▶ _What needs to be done_
Format the data from the line containing "Select the S badge" through the line containing "Looking at the" as a JSON list of strings, with one string per line and blank lines left out.

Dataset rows
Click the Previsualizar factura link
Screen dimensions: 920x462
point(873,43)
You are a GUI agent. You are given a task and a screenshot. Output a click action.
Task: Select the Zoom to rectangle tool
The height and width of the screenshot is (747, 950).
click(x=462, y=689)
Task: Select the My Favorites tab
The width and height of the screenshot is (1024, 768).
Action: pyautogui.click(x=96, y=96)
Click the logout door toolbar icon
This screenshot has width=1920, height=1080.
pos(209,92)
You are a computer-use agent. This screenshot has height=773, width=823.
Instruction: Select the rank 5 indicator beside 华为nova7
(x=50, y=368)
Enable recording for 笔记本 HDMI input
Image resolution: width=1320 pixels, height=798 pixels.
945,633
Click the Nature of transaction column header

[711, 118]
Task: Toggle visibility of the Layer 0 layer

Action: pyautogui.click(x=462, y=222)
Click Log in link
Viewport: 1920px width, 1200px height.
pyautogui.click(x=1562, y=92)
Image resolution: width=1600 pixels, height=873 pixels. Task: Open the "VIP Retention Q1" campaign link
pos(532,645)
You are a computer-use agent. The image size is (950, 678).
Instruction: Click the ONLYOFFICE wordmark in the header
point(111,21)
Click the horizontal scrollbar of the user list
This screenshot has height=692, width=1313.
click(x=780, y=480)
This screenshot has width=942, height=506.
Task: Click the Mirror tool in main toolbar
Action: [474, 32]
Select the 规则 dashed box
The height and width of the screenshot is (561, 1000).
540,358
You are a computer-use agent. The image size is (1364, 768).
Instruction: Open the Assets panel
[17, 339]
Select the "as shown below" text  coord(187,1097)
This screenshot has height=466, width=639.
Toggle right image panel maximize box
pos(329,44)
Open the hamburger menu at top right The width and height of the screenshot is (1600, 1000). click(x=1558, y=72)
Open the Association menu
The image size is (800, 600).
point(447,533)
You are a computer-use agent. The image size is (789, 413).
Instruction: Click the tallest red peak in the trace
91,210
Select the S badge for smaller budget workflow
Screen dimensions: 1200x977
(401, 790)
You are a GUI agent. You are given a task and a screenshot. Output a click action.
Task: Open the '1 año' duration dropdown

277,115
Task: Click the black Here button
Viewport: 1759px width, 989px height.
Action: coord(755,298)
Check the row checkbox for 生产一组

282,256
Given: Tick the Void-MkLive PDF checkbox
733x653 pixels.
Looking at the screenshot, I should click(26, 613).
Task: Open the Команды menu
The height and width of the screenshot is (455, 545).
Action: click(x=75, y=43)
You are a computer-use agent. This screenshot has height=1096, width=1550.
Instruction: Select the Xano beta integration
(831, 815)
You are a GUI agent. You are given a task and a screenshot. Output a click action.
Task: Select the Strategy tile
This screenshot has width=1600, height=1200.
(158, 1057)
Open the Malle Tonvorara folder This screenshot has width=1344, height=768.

▶ _Result for this task_
[
  "Select the S badge for smaller budget workflow",
  "Screen dimensions: 1200x977",
  "(401, 790)",
  "You are a GUI agent. You are given a task and a screenshot. Output a click action.",
  "Task: Open the '1 año' duration dropdown",
  "277,115",
  "Task: Click the black Here button",
  "Viewport: 1759px width, 989px height.",
  "Action: coord(755,298)",
  "Check the row checkbox for 生产一组",
  "282,256",
  "Given: Tick the Void-MkLive PDF checkbox",
  "733x653 pixels.",
  "Looking at the screenshot, I should click(26, 613)."
]